About this task >>
Copy out the data below, all of it, exactly.

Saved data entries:
● ● ● ● ●

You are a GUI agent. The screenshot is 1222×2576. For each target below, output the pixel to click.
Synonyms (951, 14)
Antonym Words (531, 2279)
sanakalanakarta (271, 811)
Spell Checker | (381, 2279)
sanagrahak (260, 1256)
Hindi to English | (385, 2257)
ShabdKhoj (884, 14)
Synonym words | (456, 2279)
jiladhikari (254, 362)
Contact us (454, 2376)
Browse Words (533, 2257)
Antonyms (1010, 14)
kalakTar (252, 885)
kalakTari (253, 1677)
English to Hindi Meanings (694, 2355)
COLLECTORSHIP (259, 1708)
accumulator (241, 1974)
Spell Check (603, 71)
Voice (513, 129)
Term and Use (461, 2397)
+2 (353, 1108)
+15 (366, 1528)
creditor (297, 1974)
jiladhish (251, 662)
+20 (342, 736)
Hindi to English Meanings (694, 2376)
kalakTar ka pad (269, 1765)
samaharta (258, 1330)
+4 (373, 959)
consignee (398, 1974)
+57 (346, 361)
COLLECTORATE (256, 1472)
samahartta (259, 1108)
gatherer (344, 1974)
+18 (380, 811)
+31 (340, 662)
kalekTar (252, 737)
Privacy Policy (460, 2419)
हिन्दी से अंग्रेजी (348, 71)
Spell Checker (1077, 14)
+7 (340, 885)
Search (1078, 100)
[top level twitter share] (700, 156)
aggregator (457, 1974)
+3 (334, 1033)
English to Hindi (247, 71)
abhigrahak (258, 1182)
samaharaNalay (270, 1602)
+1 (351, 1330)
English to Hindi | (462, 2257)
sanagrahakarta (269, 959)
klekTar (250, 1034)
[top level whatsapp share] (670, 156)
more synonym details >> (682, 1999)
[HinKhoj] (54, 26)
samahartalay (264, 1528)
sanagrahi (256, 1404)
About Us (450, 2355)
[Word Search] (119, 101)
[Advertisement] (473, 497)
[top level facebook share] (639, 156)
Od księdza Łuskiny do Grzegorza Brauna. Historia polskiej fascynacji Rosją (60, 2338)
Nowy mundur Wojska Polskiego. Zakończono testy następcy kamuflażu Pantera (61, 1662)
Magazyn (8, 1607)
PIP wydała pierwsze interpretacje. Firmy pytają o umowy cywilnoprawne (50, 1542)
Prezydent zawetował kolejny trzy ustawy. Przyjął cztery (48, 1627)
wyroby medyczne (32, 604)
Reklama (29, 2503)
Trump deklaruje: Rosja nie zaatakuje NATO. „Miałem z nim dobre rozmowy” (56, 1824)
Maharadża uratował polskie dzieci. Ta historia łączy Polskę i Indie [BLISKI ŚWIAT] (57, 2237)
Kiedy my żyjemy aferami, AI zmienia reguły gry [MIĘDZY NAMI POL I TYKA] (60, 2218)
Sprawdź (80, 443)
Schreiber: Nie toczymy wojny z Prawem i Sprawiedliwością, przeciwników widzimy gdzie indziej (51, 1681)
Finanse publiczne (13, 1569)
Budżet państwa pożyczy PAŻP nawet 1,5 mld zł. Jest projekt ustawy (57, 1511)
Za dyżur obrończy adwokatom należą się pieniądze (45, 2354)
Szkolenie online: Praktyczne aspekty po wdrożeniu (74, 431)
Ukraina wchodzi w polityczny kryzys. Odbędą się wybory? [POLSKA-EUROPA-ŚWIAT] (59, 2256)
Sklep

● ● ● ● ●

Task output >>
You are a GUI agent. The screenshot is 1222×2576. For each target below, output the pixel to click.
Synonyms (951, 14)
Antonym Words (531, 2279)
sanakalanakarta (271, 811)
Spell Checker | (381, 2279)
sanagrahak (260, 1256)
Hindi to English | (385, 2257)
ShabdKhoj (884, 14)
Synonym words | (456, 2279)
jiladhikari (254, 362)
Contact us (454, 2376)
Browse Words (533, 2257)
Antonyms (1010, 14)
kalakTar (252, 885)
kalakTari (253, 1677)
English to Hindi Meanings (694, 2355)
COLLECTORSHIP (259, 1708)
accumulator (241, 1974)
Spell Check (603, 71)
Voice (513, 129)
Term and Use (461, 2397)
+2 (353, 1108)
+15 (366, 1528)
creditor (297, 1974)
jiladhish (251, 662)
+20 (342, 736)
Hindi to English Meanings (694, 2376)
kalakTar ka pad (269, 1765)
samaharta (258, 1330)
+4 (373, 959)
consignee (398, 1974)
+57 (346, 361)
COLLECTORATE (256, 1472)
samahartta (259, 1108)
gatherer (344, 1974)
+18 (380, 811)
+31 (340, 662)
kalekTar (252, 737)
Privacy Policy (460, 2419)
हिन्दी से अंग्रेजी (348, 71)
Spell Checker (1077, 14)
+7 (340, 885)
Search (1078, 100)
[top level twitter share] (700, 156)
aggregator (457, 1974)
+3 (334, 1033)
English to Hindi (247, 71)
abhigrahak (258, 1182)
samaharaNalay (270, 1602)
+1 (351, 1330)
English to Hindi | (462, 2257)
sanagrahakarta (269, 959)
klekTar (250, 1034)
[top level whatsapp share] (670, 156)
more synonym details >> (682, 1999)
[HinKhoj] (54, 26)
samahartalay (264, 1528)
sanagrahi (256, 1404)
About Us (450, 2355)
[Word Search] (119, 101)
[Advertisement] (473, 497)
[top level facebook share] (639, 156)
Od księdza Łuskiny do Grzegorza Brauna. Historia polskiej fascynacji Rosją (60, 2338)
Nowy mundur Wojska Polskiego. Zakończono testy następcy kamuflażu Pantera (61, 1662)
Magazyn (8, 1607)
PIP wydała pierwsze interpretacje. Firmy pytają o umowy cywilnoprawne (50, 1542)
Prezydent zawetował kolejny trzy ustawy. Przyjął cztery (48, 1627)
wyroby medyczne (32, 604)
Reklama (29, 2503)
Trump deklaruje: Rosja nie zaatakuje NATO. „Miałem z nim dobre rozmowy” (56, 1824)
Maharadża uratował polskie dzieci. Ta historia łączy Polskę i Indie [BLISKI ŚWIAT] (57, 2237)
Kiedy my żyjemy aferami, AI zmienia reguły gry [MIĘDZY NAMI POL I TYKA] (60, 2218)
Sprawdź (80, 443)
Schreiber: Nie toczymy wojny z Prawem i Sprawiedliwością, przeciwników widzimy gdzie indziej (51, 1681)
Finanse publiczne (13, 1569)
Budżet państwa pożyczy PAŻP nawet 1,5 mld zł. Jest projekt ustawy (57, 1511)
Za dyżur obrończy adwokatom należą się pieniądze (45, 2354)
Szkolenie online: Praktyczne aspekty po wdrożeniu (74, 431)
Ukraina wchodzi w polityczny kryzys. Odbędą się wybory? [POLSKA-EUROPA-ŚWIAT] (59, 2256)
Sklep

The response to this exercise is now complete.